Now look I’ve never been comfortable with the Santa thing, it always felt, well a little deceptive.
However, Hippie Child had breezed through, figured it out and then neglected to tell me she had figured it out (no way she was giving up on extra presents). Just the way it should be deception feeding further deception.
Princess Child is a different personality type. So there I am, ambushed, no preparation, in my head I thought, she’s about to turn 11 and go into Year 5, maybe it’s time. So I answered truthfully.
Turns out it wasn’t time.
The meltdown was immediate. “But I just asked Dad, he didn’t say that”. Really, your father made the right call? Unusual. Would have been nice if he could have given me a heads-up.
So like any self-respecting millenium baby she went away and googled it. Apparently the world wide web confirmed what I had said.
“I don’t believe this, you have been LYING to me for YEARS, why would you do that?”
Yes, why indeed.
I feebly talked about imagination, Christmas traditions. I tried to draw from the recesses of my aging mind the story of St Nicholas, declared that had been a real bloke once who did good things, and it had grown into this Santa Claus thing.
“How can I ever TRUST you again?”
By this time Hippie Child was trying to help.
“I know when I found out about the tooth fairy I was really upset …”
“The TOOTH FAIRY that’s a lie too? What about the EASTER BUNNY are you gonna tell me …”
The look on my face was enough.
“NO, all of them?”
There it was, in one fell swoop I’d massacred all the representatives of childhood magic.
My mother and Aunt Dorothy arrived for dinner.

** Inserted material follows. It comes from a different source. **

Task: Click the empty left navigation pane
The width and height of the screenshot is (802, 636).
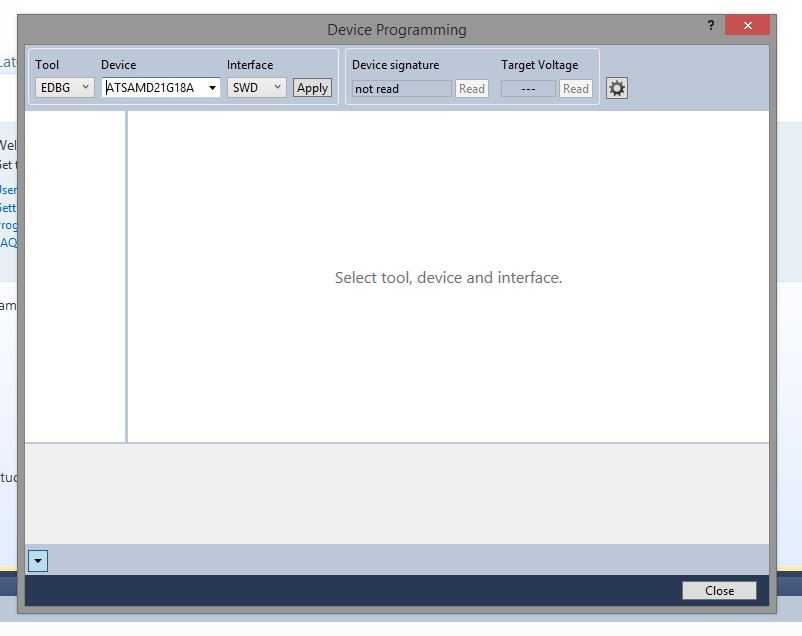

Princess Child wasn’t finished yet.
“Did you know about this?” she demanded.
Both looked desperately at the door to see if there was a clear run to freedom, but no, the usual mess, (shoes, bike, newspapers for recycling) meant it was going to be an obstacle course they couldn’t dodge with speed.
“So everybody knows. Now I’m gonna have to LIE to my children won’t I? Because that’s what everyone does.”
Well yep. Also, if you could not mention it to any of the other kids at school, just in case they haven’t had the TALK yet.
Now here we are 12 months later, I think she’s come to terms with the grief. However, being the negotiator she is, she has just reminded me that Hippie Child had an extra three years of Santa sacks to her and she wants her share. It wasn’t meant to be that way, I had said Santa didn’t come after you were 12, but because her sister was still getting stuff (and I have a Phd in mother guilt/treat all your children the same) there had always been a little present or two at the end of Hippie Child’s bed too – mental note – stick to the darn rules!
*Name changed to protect the innocent and because I can’t actually remember what the kid’s name was anyway.